Thumpy would usually stand by and nonchalantly look at the daily spectacle, until she too was suddenly infected by all the excitement and also made a break for freedom. In her case she did not exit through the gate, but managed to break a hole through the wire mesh fence, with the full force of her charge and kept running until she disappeared in the bush.
I immediately went looking for her but she was nowhere to be found. It was a devastating time for us as she had become such a part of the family. I thought that being a wild animal she would go back to her roots. How wrong I was.
Thumpy was gone for several weeks and during that time we received more than one report about a mad kudu that kept chasing the people from the communal lands, who used to take shortcuts through our farm. Thumpy saw people as friends and a source of food. They only saw her as a kudu that was doing what no wild kudu had done before and so when she approached then, they assumed she was mad and fled in terror.
Then came the day when our shepherd arrived out of breath to let me know Thumpy had joined the flock of sheep. I rounded up some help and quickly collected some of the branches of her favourite berries and headed out in the Land Rover to hopefully bring her home.
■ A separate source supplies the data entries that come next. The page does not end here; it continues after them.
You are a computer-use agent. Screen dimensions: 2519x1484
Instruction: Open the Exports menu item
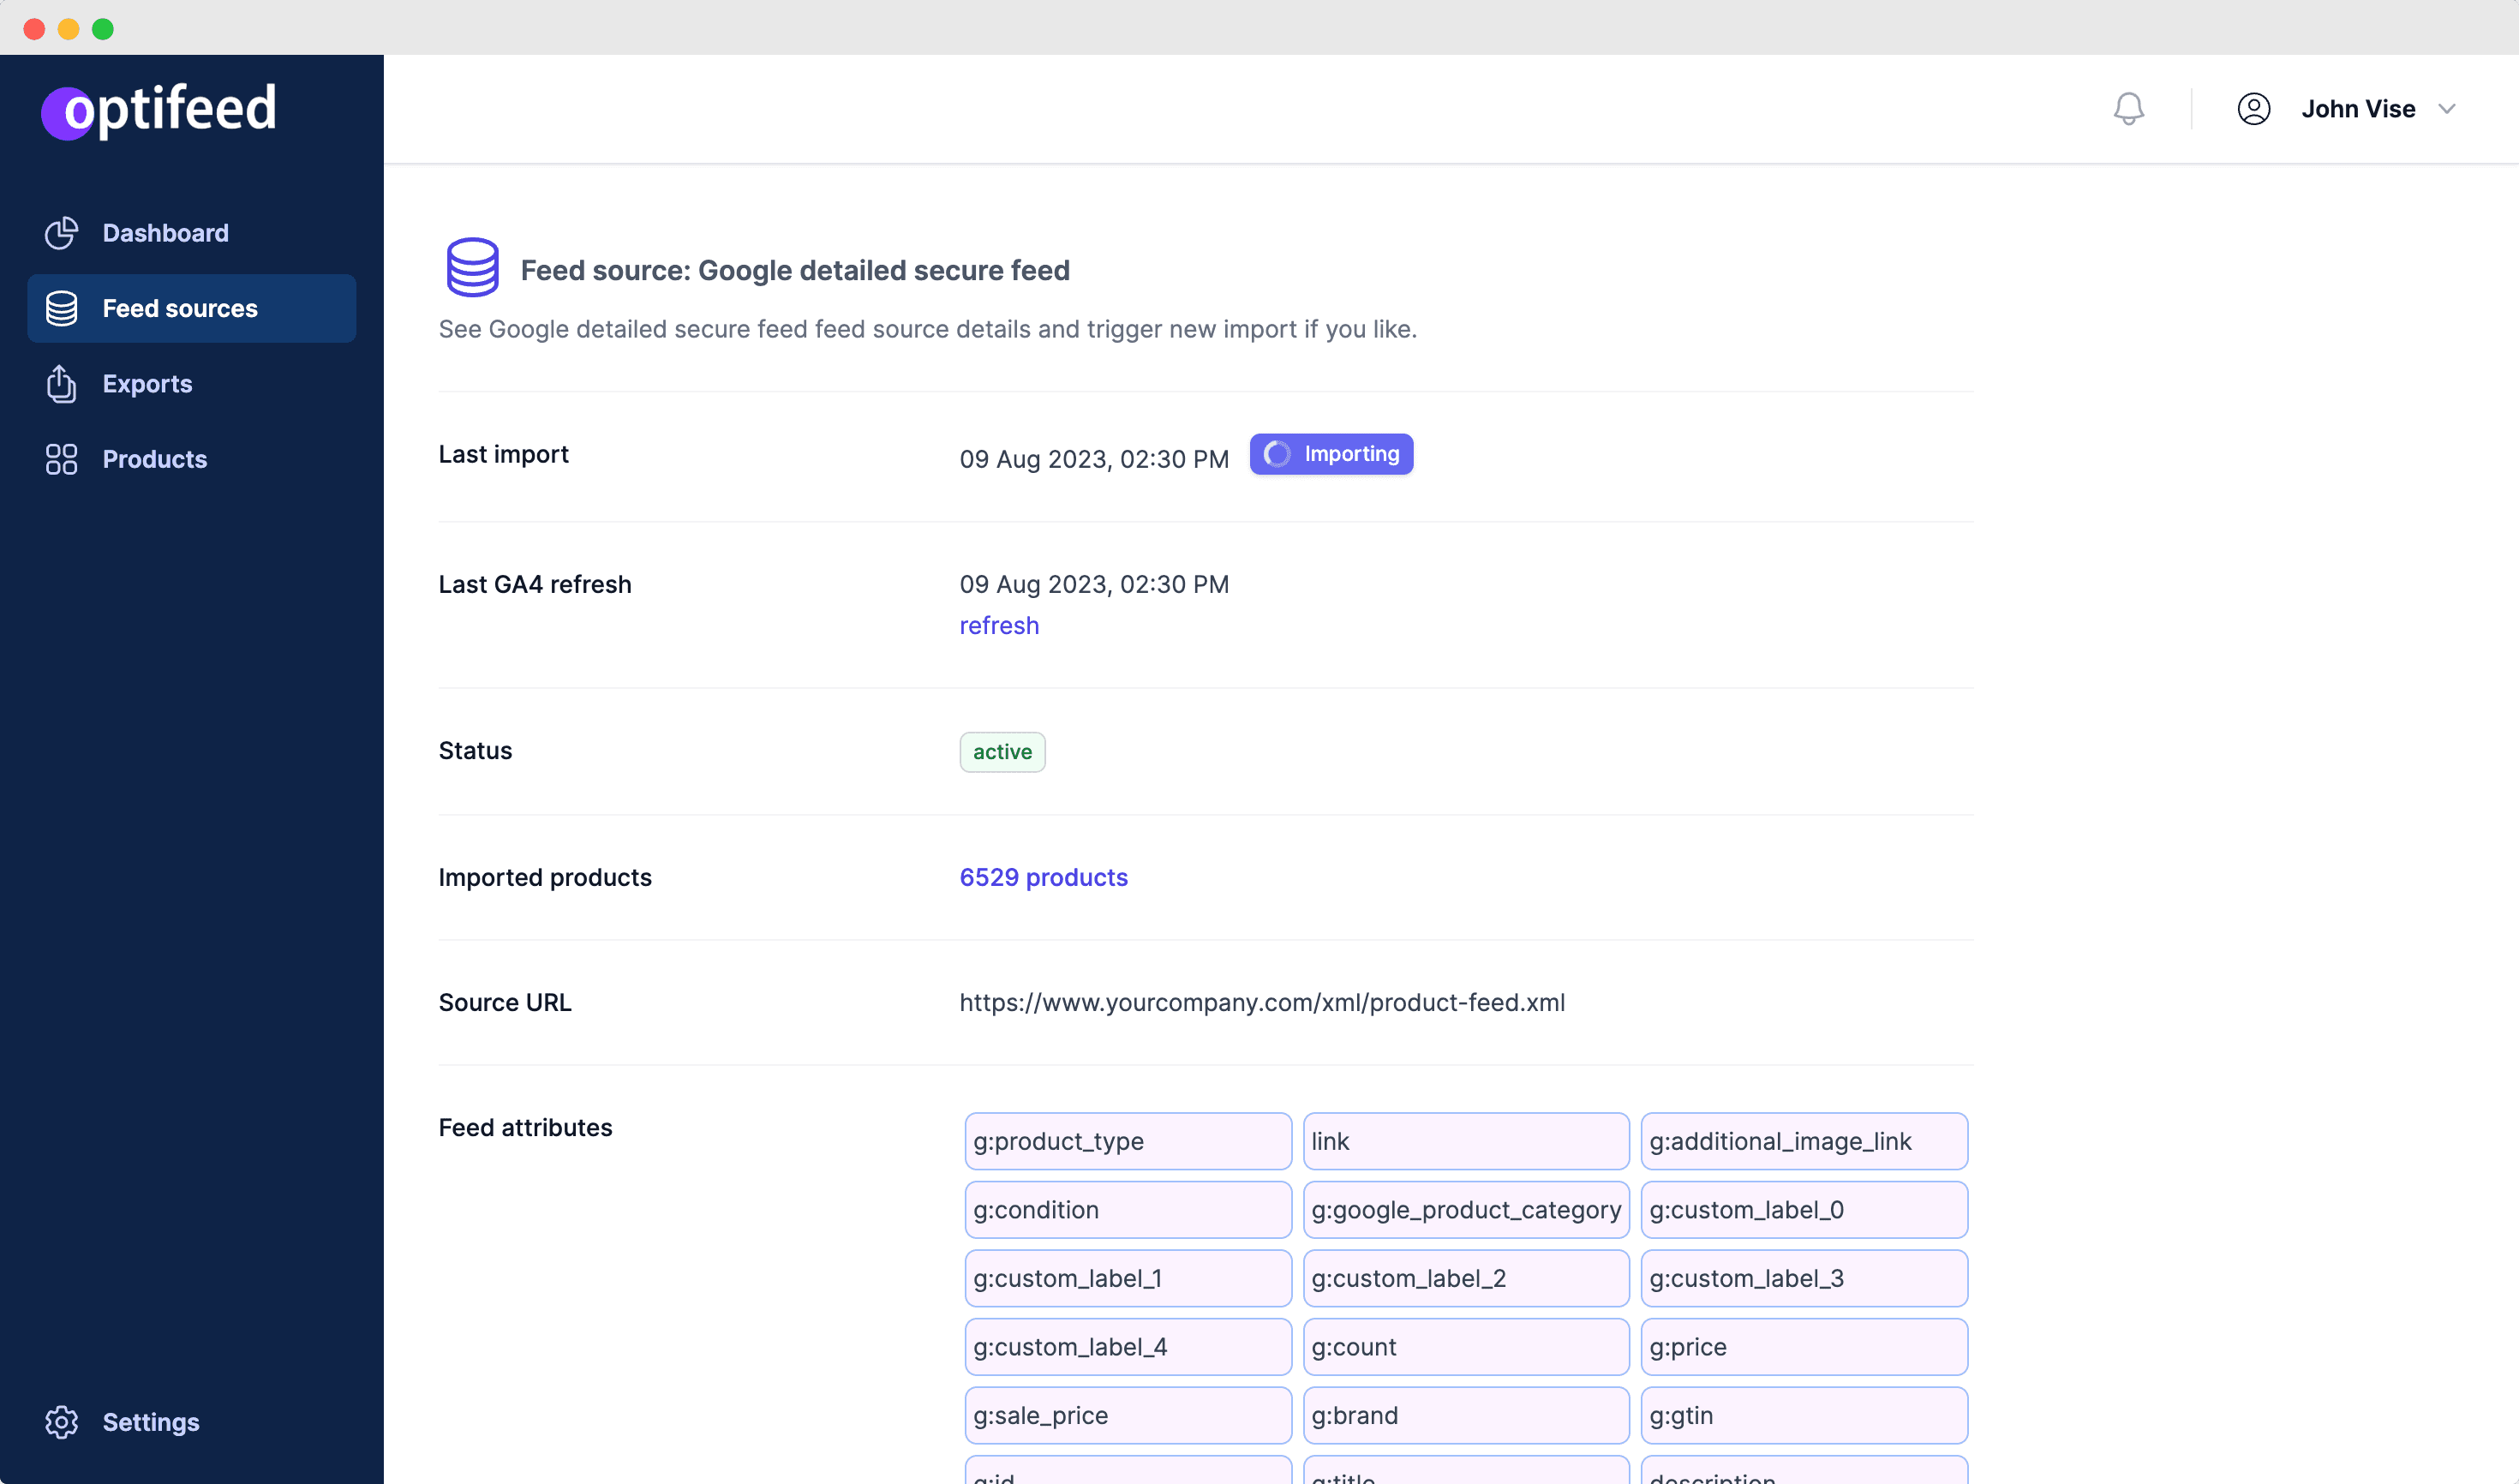pos(147,384)
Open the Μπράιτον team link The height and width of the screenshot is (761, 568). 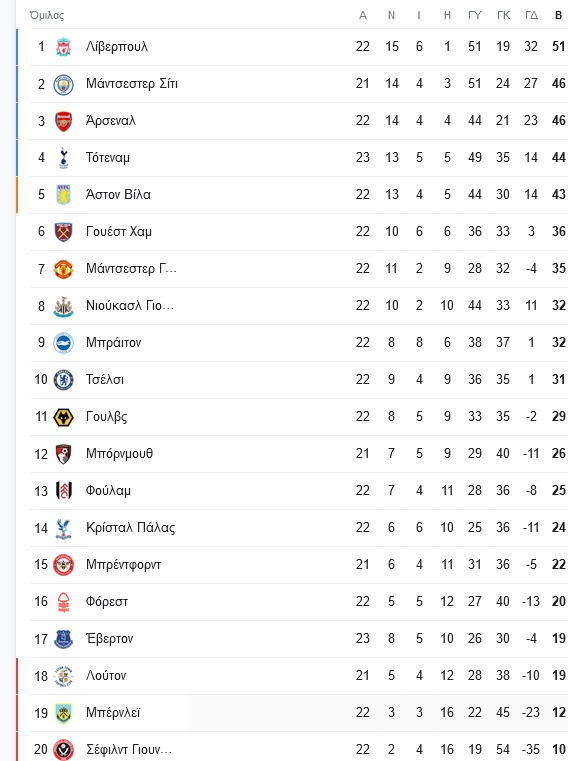[113, 343]
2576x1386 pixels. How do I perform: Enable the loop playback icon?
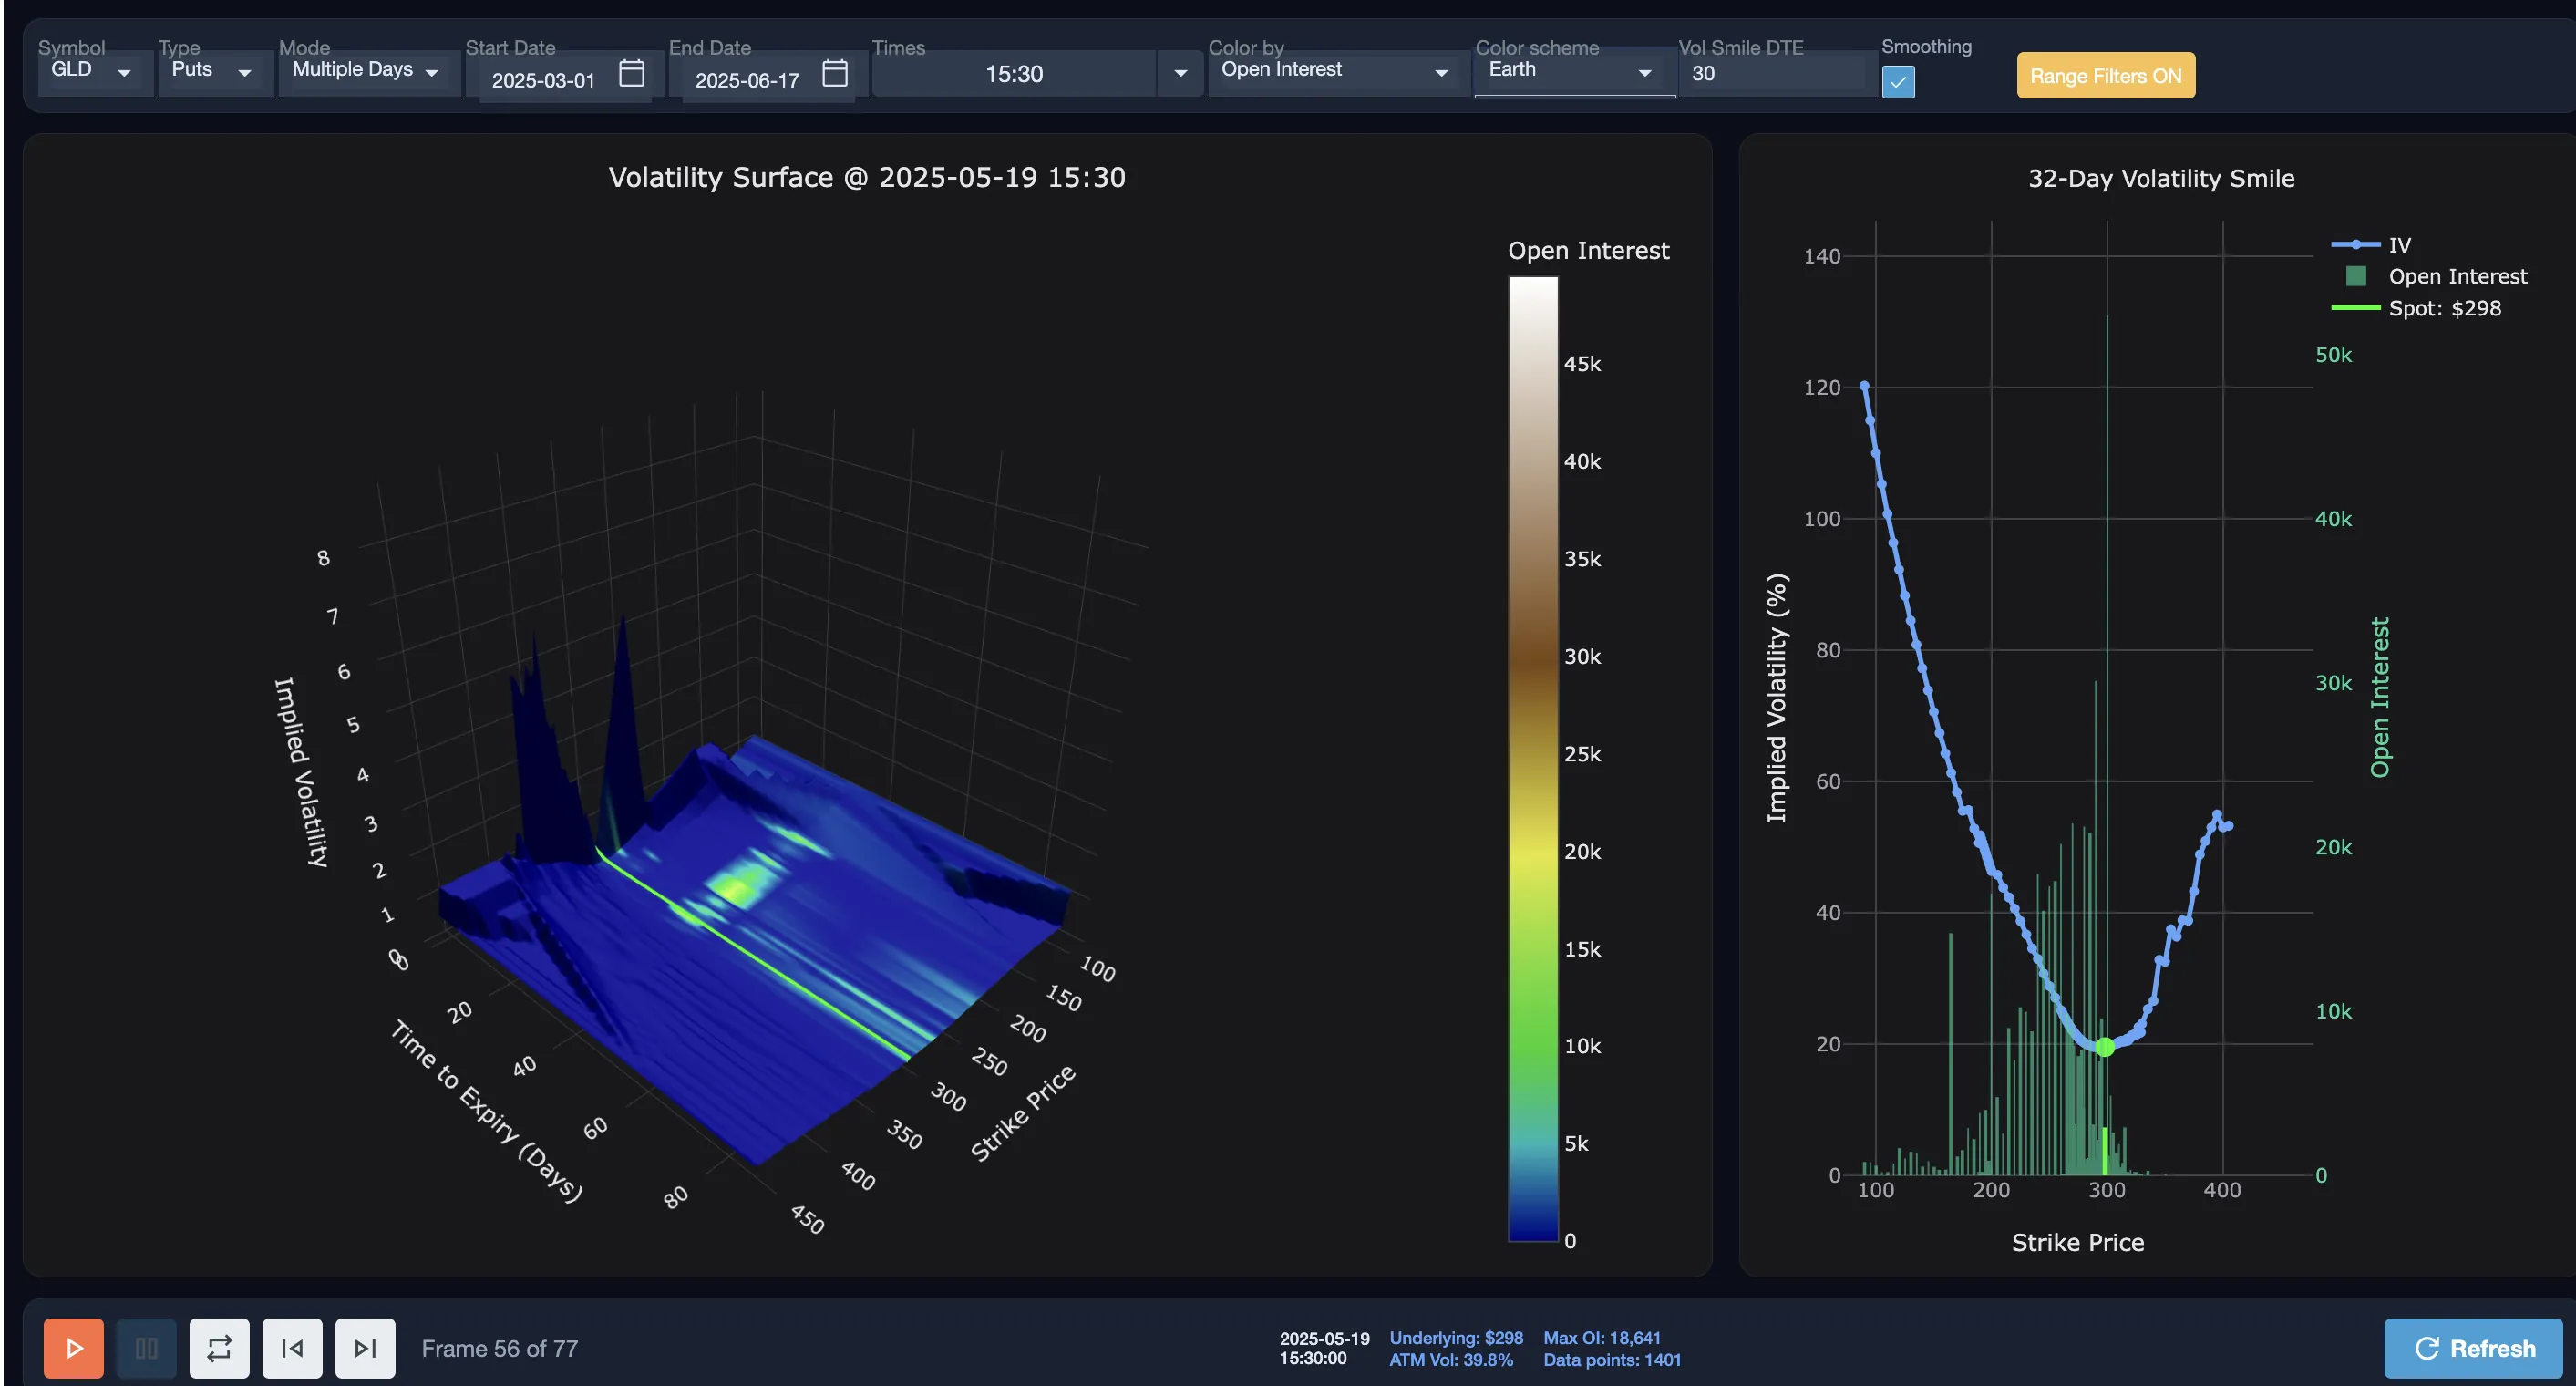click(x=219, y=1347)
Sure enough, she had joined the sheep, but she was already very thin and extremely nervous and it was only after a lot of coaxing and bribery with the berries that she came to me. Looking at the state she was in, I knew she would never survive on her own in the bush and as soon as she was sufficiently calm I quickly tackled her around the front legs and brought her down. The labourers and I loaded her into the back of the Land Rover and returned her to her original pen.
She was never the same after that experience but I am sure that given enough time she would have overcome her new found nervousness, but that would have meant keeping her in a small fenced off area. As a family we decided that would not be right, wild animals are meant to be free. We had given her life and it was now time to give her freedom.
We gave her to a neighbour who had developed a small game park that was well fenced and where we knew there was plenty of space she would be safe. I made sure that her new owner knew which treats to give her and the last time I heard she had become a firm favourite with him and had returned to her affectionate ways.